Source document:

• • • • •

The New Testament Use of the Old Testament -- By: Robert L. Thomas

Journal: Masters Seminary Journal
Volume: TMSJ 13:1 (Spring 2002)
Article: The New Testament Use of the Old Testament
Author: Robert L. Thomas


The New Testament Use
of the Old Testament

Robert L. Thomas

Professor of New Testament

When interpreting the OT and NT, each in light of the single, grammatical-historical meaning of a passage, two kinds of NT uses of the OT surface, one in which the NT writer observes the grammatical-historical sense of the OT passage and the other in which the NT writer goes beyond the grammatical-historical sense in his use of an OT passage. Inspired sensus plenior application (ISPA) designates the latter usage. Numerous passages illustrate each type of NT use of the OT. The ISPA type of usage does not grant contemporary interpreters the right to copy the methodology of NT writers, nor does it violate the principle of single meaning. The ISPA meaning of the OT passage did not exist for man until the time of the NT citation, being occasioned by Israel’s rejection of her Messiah at His first advent. The ISPA approach approximates that advocated by Walton more closely than other explanations of the NT use of the OT.Fulfillment terminology in the NT is appropriate only for events that literally fulfil events predicted in the OT.

An earlier article, “The Principle of Single Meaning,” elaborated on an important hermeneutical maxim.1 That discussion raised the important issue of the NT use of the OT in instances where the NT writer went beyond the grammatical-historical meaning of an OT passage and assigned it an additional meaning in connection with his NT context. As a follow-up to that discussion, this essay will apply the principle of single meaning exactingly to a discussion of the NT use of the OT.

• • • • •

The exercise:
Carry the article on the New Testament use of the Old Testament forward from its last sentence.

• • • • •

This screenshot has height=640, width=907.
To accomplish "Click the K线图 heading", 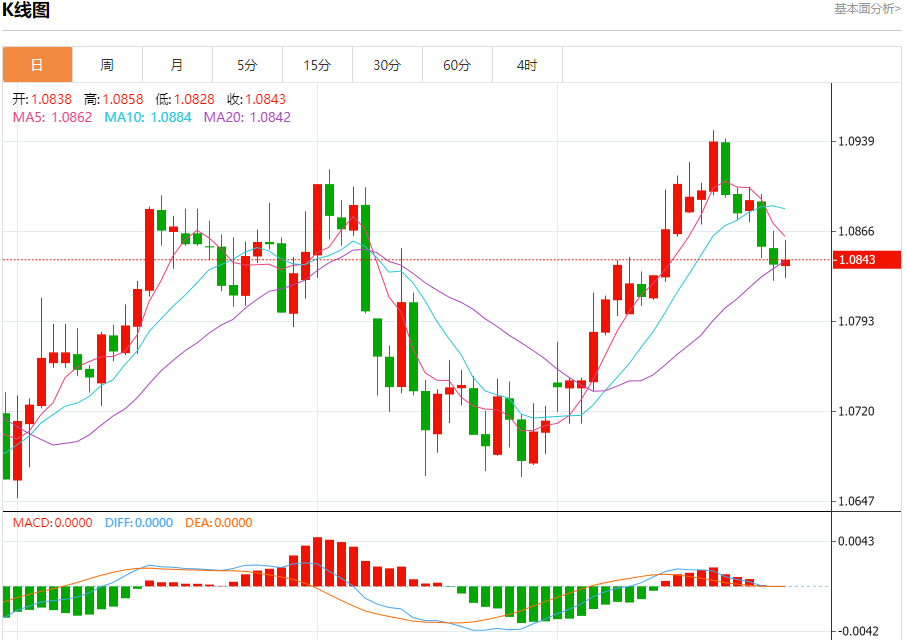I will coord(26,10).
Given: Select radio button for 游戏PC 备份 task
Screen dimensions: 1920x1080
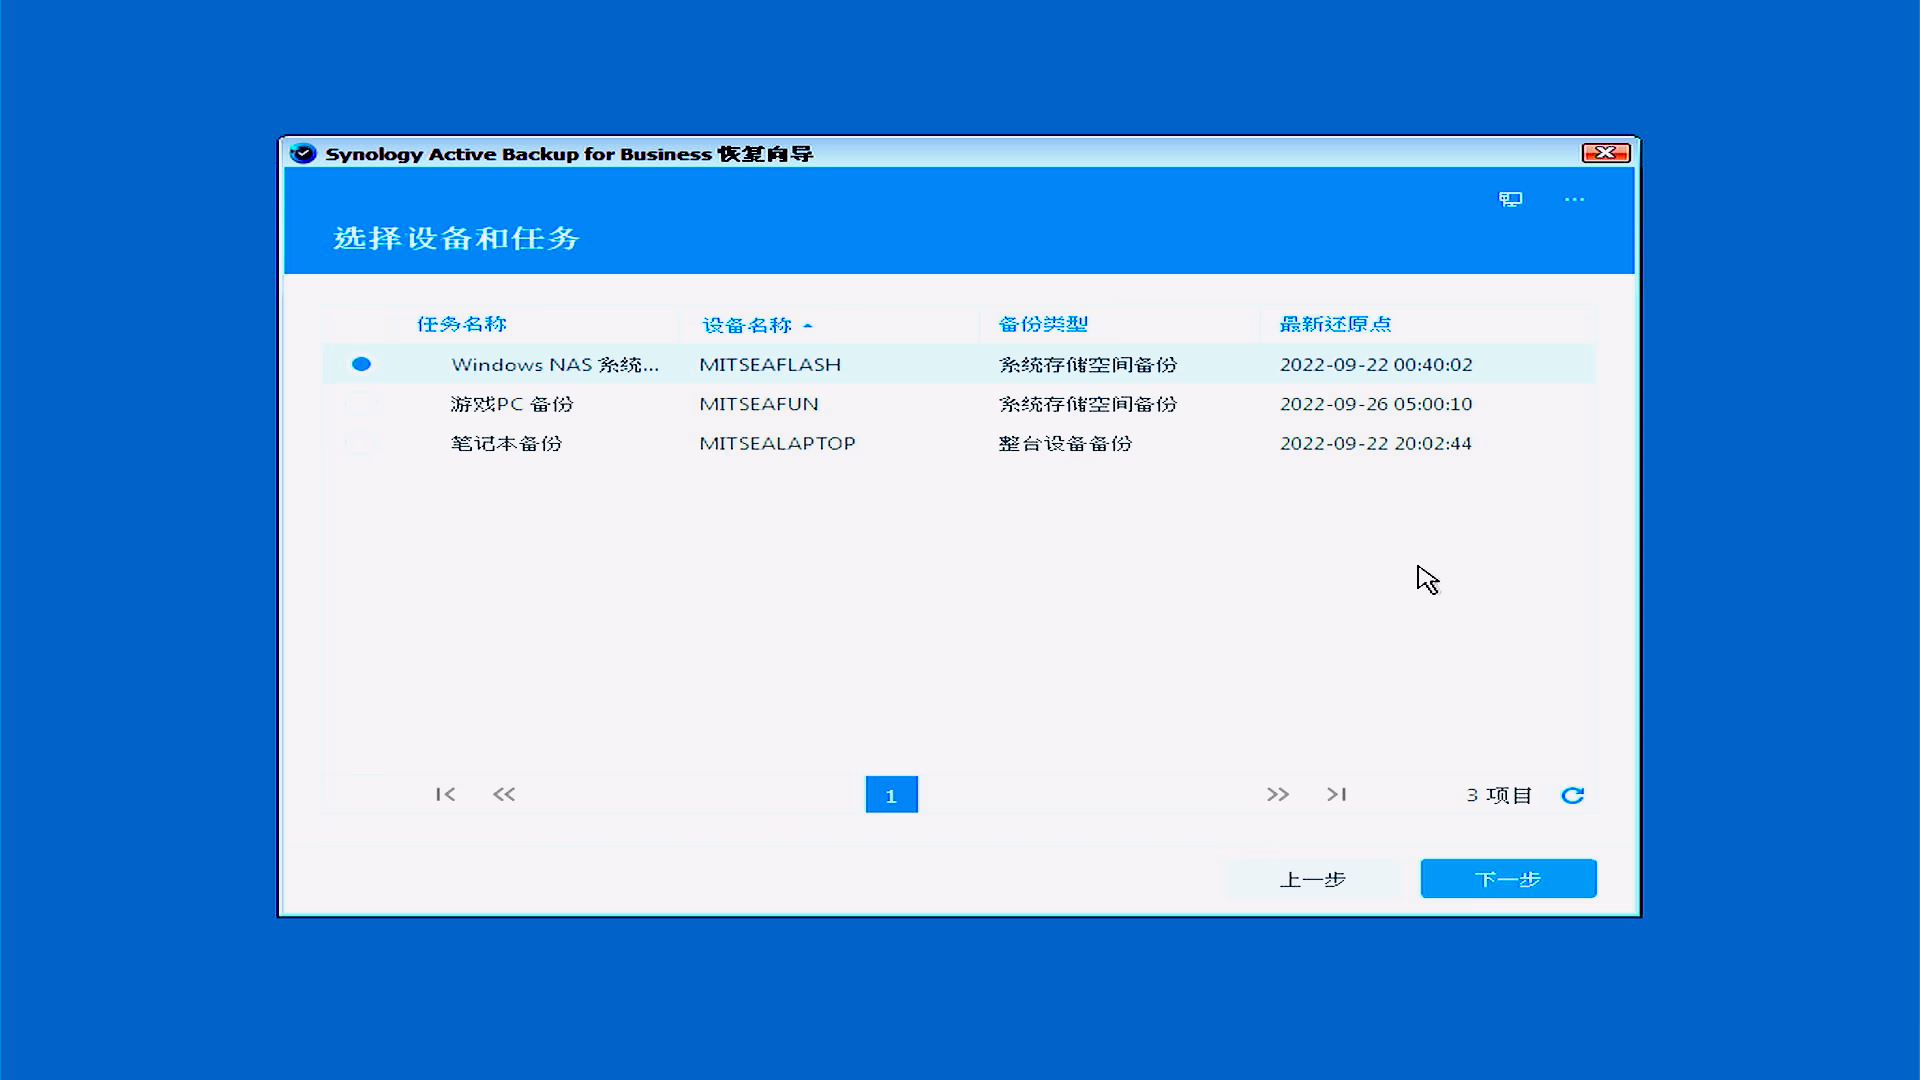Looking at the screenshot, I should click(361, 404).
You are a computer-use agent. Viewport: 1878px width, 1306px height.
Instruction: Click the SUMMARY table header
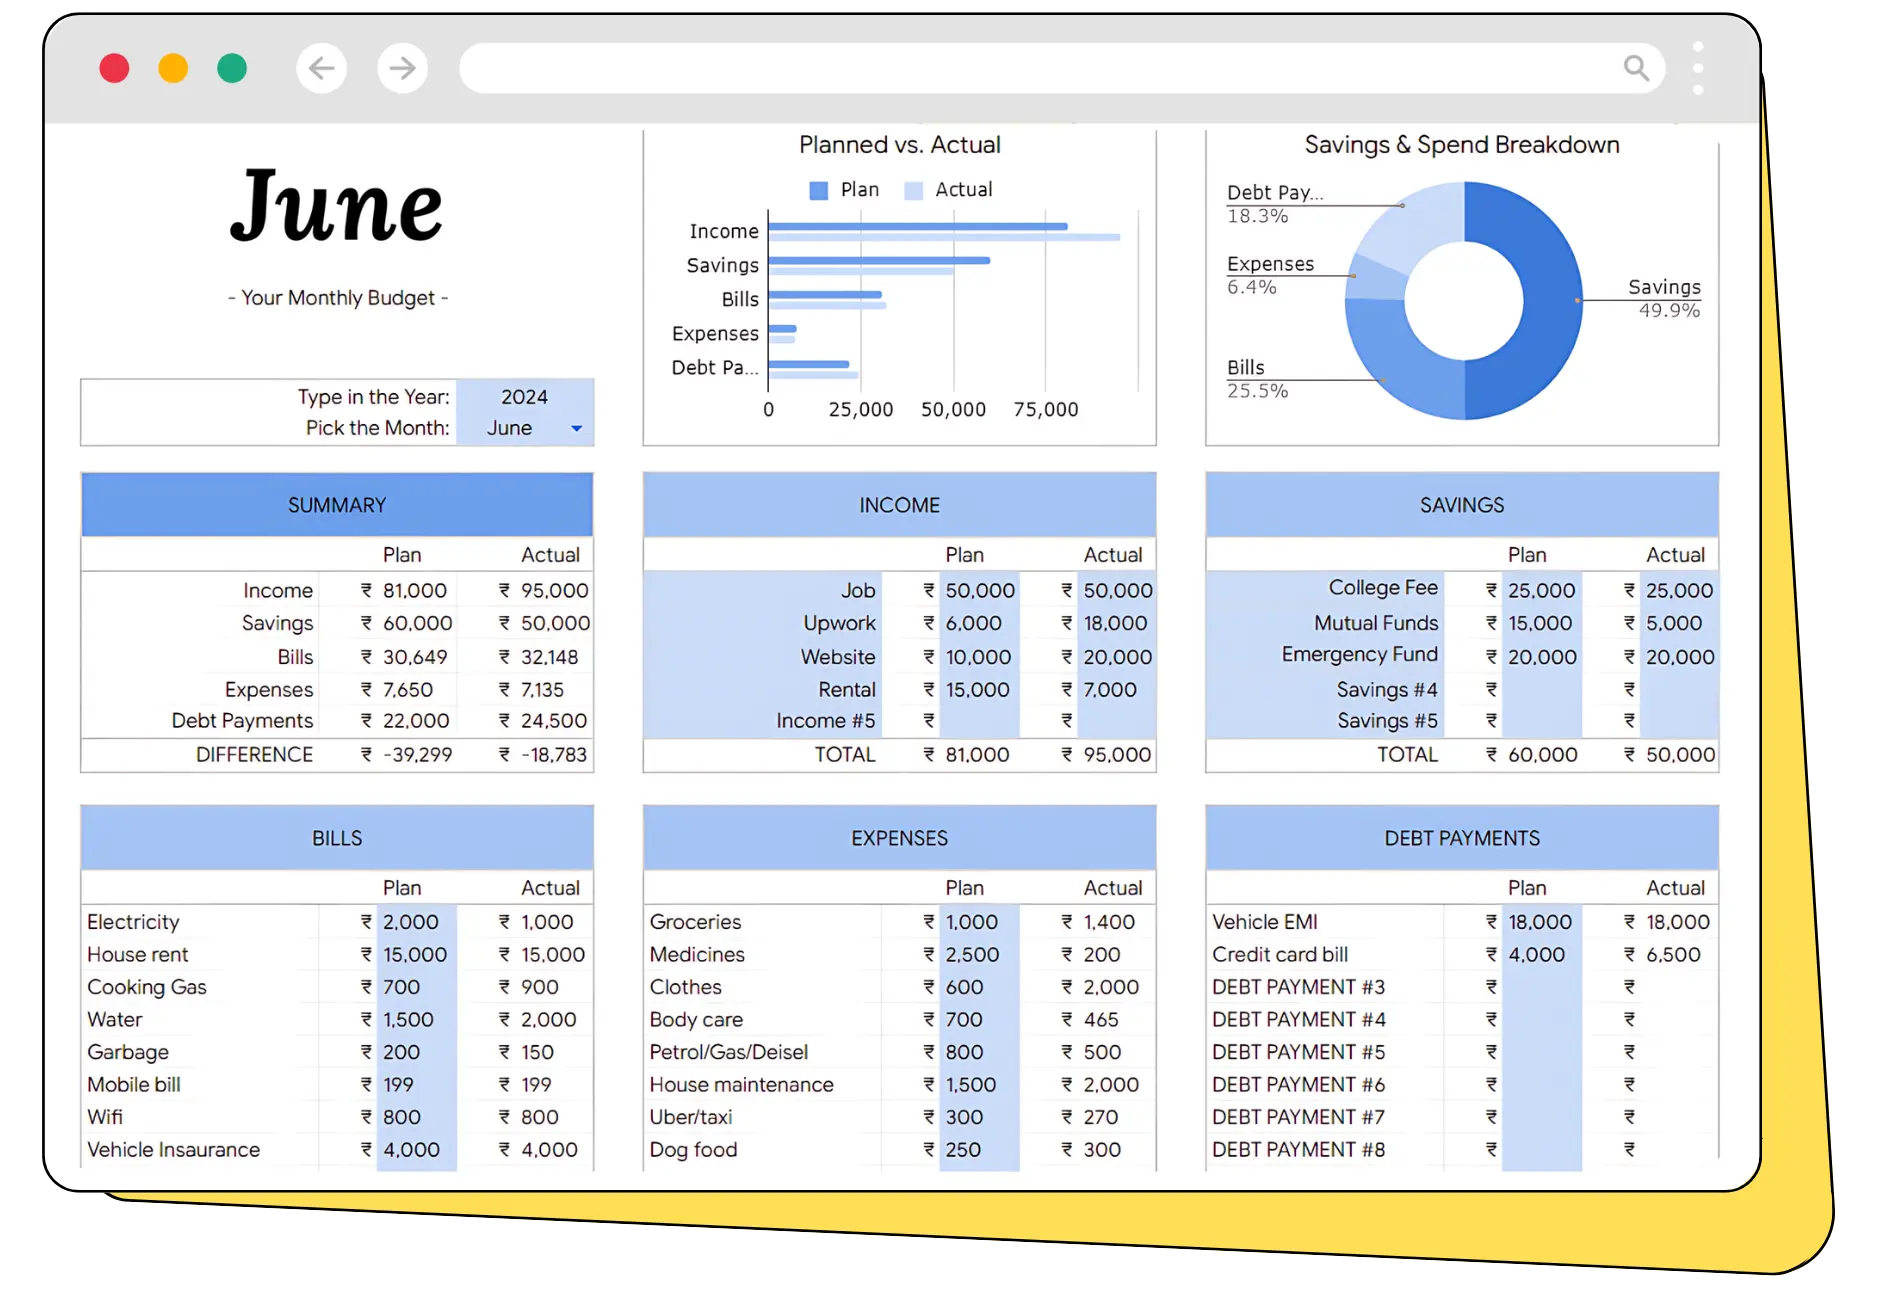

• • • • •

Result for this exercise:
That important principle dictates that every OT passage must receive its own grammatical-historical interpretation, regardless of how a NT writer may use it. The OT must not receive multiple meanings by being read through the eyes of

the NT. When this principle is applied—i.e., when each OT passage is limited to its single grammatical-historical meaning—the results are enlightening. When this is done, one finds two kinds of uses of the OT by NT writers: one in which the NT writer abides by and applies the grammatical-historical sense of the OT passage and another use in which the NT writer goes beyond the grammatical-historical sense of the OT passage to assign the passage an additional meaning in connection with its NT context. In the former instance, a NT writer uses the OT in its literal sense. The latter instance is a nonliteral use of the OT. We may call this an “inspired sensus plenior application” (hereafter usually ISPA) of the OT passage to a...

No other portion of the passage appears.